[英]Pandas/Python How to switch Index/Columns in dataframe while retaining df structure?
I have a Pandas dataframe that looks like this: 我有一个看起来像这样的Pandas数据框:
X1 X1 X1 X2 X2 X2
ABC 12.4 34.3 25.4 29.3 53.2 38.9
DEF 22.3 28.6 32.8 24.6 29.4 25.3
The left column is the index, and the top values are column labels. 左列是索引,最上面的值是列标签。 I am trying to swap the column names and index so that it looks like this: 我试图交换列名称和索引,以便它看起来像这样:
ABC ABC ABC DEF DEF DEF
X1 12.4 34.3 25.4 22.3 28.6 32.8
X2 29.3 53.2 38.9 24.6 29.4 25.3
I can get the axes switched using stack and unstack if I add a numbered index, but the replicates are listed vertically instead of horizontally. 如果添加编号索引,则可以使用堆栈和取消堆栈来切换轴,但是重复项是垂直列出的,而不是水平列出的。 I can't figure out how to do it so that the individual replicates stay side-by-side, which is necessary for what I am trying to do with the table. 我不知道如何做到这一点,以使各个重复项并排放置,这对于我尝试对表进行操作是必需的。 The replicates need to stay separate, I do not want the Average/Sum/etc. 重复项需要保持独立,我不希望平均值/总和/等。

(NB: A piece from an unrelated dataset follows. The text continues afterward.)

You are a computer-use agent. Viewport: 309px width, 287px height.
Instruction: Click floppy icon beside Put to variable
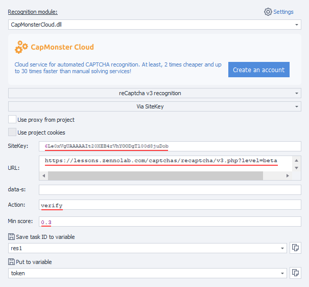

Any help/suggestions would be greatly appreciated. 任何帮助/建议将不胜感激。
Thanks! 谢谢!
edit: 编辑:
This code gives a dataframe that is similar in structure to my actual data but with fewer columns: 这段代码提供了一个数据框,该数据框的结构与我的实际数据相似,但具有较少的列:
names = ["G1","G2","G3","G4", "G5", "G6", "G7", "G8"]
df = pd.DataFrame([(7.345,"NaN","NaN",239.947,295.893,349.834),(13.872,"NaN","NaN",20.485,14.852,29.598),(764.298,"NaN","NaN",492.854,432.943,539.950),(0.00385,"NaN","NaN",0.184,0.384,0.285),(285.836,"NaN","NaN",495.284,395.486,368.952),(7.385,"NaN","NaN",5.293,4.295,4.692),(21.693,"NaN","NaN",25.843,15.843,15.386),(8.583,"NaN","NaN",4.397,6.295,6.39)], names, ["S1", "S1", "S1", "482.1", "482.1", "482.1"])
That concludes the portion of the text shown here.